What needs to be done: Every line from the beginning of the data through the line containing "Add a new variable" should be reproduced exactly, and no further lines should be output.

Input for this task:
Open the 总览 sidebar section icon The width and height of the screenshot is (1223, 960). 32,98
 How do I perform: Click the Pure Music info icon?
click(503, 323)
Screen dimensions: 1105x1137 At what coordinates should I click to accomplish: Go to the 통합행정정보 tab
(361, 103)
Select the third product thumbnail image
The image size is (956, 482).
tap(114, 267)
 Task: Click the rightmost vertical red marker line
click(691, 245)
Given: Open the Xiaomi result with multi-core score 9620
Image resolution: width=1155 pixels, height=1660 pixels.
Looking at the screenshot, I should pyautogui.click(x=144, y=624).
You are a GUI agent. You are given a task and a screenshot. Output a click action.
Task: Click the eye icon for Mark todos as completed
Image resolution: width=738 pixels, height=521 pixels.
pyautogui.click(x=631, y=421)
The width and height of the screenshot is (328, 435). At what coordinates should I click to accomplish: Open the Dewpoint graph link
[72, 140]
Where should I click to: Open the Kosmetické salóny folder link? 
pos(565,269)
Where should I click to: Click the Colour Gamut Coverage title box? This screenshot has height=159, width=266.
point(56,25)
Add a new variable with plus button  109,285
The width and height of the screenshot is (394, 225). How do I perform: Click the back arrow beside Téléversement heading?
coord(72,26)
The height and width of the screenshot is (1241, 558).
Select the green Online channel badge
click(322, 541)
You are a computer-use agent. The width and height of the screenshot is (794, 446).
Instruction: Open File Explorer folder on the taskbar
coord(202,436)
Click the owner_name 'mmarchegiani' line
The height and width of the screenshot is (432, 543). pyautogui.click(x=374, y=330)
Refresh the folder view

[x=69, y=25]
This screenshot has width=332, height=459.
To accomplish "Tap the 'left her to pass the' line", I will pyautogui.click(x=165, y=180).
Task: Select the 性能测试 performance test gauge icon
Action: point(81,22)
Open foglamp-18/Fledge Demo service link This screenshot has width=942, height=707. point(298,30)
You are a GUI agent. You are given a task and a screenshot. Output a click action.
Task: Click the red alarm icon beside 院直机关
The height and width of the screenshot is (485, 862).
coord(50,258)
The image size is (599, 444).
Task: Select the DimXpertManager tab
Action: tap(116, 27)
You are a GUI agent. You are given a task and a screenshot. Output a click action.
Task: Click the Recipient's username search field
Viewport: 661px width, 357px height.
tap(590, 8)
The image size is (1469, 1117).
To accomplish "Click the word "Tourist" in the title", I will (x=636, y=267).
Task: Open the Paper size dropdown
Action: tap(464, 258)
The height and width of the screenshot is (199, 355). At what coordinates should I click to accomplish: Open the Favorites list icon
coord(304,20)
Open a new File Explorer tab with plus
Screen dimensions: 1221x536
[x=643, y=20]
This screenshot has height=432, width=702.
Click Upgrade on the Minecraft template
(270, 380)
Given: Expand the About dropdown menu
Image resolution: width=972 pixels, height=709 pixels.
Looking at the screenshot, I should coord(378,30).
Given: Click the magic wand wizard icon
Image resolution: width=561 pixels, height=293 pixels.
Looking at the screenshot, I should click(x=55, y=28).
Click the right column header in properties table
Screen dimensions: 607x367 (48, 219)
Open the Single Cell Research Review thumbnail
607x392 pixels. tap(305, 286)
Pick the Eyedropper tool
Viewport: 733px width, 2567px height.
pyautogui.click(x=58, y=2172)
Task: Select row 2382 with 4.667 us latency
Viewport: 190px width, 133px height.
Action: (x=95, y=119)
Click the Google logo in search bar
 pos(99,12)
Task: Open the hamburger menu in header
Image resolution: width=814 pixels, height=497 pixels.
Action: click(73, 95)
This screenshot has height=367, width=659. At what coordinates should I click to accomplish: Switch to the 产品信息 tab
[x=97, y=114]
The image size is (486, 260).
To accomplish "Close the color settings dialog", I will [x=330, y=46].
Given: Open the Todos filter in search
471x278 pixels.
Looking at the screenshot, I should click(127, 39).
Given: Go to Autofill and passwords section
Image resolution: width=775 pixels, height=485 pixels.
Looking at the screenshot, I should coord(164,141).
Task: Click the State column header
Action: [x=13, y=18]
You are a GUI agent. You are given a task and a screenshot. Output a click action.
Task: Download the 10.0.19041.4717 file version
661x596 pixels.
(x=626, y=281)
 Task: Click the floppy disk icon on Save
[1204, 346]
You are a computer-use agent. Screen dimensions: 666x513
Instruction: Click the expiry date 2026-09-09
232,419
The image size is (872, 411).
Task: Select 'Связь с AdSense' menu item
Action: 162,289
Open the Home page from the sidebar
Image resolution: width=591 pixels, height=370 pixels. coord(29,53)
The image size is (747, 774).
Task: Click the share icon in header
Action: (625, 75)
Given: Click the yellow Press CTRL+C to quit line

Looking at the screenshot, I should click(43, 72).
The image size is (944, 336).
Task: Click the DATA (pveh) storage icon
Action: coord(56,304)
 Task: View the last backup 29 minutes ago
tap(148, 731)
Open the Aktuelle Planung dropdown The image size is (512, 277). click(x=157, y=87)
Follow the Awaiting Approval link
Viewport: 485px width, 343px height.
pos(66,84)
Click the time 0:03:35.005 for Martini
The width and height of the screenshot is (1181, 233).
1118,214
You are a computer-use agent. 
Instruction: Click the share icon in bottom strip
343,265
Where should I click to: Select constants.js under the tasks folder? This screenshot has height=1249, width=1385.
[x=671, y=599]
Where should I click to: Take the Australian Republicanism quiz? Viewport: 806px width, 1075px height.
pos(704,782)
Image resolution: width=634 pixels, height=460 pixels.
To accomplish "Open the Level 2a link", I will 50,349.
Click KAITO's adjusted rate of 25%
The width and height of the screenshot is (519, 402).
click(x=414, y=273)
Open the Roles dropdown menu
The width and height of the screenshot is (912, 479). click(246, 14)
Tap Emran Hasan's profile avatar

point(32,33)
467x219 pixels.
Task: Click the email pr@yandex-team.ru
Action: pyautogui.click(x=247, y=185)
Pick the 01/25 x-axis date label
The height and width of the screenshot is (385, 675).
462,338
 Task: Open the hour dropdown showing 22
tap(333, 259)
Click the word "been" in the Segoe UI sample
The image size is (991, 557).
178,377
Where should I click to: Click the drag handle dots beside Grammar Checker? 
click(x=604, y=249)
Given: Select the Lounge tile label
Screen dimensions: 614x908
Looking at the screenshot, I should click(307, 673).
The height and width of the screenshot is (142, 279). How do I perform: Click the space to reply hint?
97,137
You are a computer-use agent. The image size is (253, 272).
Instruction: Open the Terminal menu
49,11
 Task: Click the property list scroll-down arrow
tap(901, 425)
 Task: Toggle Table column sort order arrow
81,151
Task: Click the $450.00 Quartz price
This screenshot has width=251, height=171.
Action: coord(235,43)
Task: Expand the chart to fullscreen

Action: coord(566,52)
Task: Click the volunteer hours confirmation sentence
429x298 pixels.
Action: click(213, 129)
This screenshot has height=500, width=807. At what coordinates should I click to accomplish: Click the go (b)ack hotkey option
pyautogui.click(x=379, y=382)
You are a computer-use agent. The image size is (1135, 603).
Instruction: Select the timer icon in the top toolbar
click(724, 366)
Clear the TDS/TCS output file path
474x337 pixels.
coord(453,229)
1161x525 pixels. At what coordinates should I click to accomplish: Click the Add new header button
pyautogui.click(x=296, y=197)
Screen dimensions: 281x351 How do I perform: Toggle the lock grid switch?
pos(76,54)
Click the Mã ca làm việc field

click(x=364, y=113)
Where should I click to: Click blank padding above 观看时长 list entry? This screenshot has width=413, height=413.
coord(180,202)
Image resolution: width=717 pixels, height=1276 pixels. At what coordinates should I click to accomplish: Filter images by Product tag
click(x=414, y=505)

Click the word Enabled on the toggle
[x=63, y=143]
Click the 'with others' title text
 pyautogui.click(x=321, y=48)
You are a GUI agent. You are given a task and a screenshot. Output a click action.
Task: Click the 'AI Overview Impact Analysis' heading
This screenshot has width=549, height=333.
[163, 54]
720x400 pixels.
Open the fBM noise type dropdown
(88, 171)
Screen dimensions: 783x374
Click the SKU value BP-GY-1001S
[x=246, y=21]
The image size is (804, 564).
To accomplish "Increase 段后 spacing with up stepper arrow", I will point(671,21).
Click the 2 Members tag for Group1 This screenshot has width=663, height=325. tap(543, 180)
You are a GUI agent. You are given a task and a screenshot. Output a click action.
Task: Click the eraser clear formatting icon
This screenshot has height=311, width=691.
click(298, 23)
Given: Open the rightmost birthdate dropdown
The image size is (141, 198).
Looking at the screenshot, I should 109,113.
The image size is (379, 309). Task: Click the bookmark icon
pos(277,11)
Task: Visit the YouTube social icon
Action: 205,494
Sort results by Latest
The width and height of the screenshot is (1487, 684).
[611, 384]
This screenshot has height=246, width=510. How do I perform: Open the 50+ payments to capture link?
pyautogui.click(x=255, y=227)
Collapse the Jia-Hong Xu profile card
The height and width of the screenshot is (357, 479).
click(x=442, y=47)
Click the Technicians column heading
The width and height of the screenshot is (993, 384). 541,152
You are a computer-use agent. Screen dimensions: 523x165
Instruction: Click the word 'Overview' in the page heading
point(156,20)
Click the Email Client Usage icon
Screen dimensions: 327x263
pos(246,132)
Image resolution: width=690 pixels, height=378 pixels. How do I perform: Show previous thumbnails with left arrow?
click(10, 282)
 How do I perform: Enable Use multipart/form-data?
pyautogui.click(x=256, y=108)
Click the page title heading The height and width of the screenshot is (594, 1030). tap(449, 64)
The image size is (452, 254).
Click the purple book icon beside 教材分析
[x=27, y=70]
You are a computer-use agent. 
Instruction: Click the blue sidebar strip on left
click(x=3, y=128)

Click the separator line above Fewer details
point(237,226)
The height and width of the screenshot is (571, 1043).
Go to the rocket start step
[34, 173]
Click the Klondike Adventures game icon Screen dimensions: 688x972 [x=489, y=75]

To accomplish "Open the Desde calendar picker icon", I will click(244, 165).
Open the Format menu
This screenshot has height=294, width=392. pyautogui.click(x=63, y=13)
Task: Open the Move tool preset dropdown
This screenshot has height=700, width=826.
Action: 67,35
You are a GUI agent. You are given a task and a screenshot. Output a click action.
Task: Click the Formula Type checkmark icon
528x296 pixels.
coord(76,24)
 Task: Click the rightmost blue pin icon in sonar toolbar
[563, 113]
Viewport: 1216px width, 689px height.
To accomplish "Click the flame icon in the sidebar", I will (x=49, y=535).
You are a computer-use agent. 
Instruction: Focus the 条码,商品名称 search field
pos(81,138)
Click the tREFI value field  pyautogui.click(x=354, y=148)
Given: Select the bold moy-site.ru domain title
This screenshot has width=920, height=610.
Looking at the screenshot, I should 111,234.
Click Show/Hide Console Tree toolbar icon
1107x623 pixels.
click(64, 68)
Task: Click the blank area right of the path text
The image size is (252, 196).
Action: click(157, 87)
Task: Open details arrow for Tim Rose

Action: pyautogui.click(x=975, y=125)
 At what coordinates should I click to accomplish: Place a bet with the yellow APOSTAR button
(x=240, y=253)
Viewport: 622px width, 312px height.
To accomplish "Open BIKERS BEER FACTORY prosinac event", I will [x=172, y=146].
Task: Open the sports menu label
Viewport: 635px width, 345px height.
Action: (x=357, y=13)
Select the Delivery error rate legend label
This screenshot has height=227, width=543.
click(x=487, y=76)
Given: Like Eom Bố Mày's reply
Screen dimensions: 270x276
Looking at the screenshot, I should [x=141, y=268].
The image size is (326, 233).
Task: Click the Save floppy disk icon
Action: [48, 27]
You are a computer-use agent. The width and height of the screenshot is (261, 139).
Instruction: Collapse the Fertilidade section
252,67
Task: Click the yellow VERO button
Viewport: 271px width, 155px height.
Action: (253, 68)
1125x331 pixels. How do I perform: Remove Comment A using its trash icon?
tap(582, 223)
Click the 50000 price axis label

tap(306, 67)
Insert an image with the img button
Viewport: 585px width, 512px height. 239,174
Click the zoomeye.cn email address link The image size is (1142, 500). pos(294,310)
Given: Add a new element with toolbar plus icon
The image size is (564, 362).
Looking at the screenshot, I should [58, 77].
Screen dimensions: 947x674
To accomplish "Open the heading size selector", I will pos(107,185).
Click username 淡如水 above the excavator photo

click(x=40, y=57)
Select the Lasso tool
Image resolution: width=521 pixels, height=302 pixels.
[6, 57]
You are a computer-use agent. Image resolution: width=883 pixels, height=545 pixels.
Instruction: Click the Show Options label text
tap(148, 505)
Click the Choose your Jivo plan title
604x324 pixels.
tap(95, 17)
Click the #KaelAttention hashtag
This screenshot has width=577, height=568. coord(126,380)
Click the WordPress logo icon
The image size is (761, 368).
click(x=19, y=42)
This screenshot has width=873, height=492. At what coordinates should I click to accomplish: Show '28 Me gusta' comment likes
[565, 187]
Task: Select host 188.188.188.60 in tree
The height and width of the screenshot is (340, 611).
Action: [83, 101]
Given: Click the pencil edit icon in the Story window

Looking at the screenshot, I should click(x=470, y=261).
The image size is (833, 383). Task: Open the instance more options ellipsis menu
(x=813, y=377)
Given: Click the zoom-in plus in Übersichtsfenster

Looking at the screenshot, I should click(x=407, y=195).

Exercise solution:
Open the 总览 sidebar section icon The width and height of the screenshot is (1223, 960). 32,98
 How do I perform: Click the Pure Music info icon?
click(503, 323)
Screen dimensions: 1105x1137 At what coordinates should I click to accomplish: Go to the 통합행정정보 tab
(361, 103)
Select the third product thumbnail image
The image size is (956, 482).
tap(114, 267)
 Task: Click the rightmost vertical red marker line
click(691, 245)
Given: Open the Xiaomi result with multi-core score 9620
Image resolution: width=1155 pixels, height=1660 pixels.
Looking at the screenshot, I should pyautogui.click(x=144, y=624).
You are a GUI agent. You are given a task and a screenshot. Output a click action.
Task: Click the eye icon for Mark todos as completed
Image resolution: width=738 pixels, height=521 pixels.
pyautogui.click(x=631, y=421)
The width and height of the screenshot is (328, 435). At what coordinates should I click to accomplish: Open the Dewpoint graph link
[72, 140]
Where should I click to: Open the Kosmetické salóny folder link? 
pos(565,269)
Where should I click to: Click the Colour Gamut Coverage title box? This screenshot has height=159, width=266.
point(56,25)
Add a new variable with plus button  109,285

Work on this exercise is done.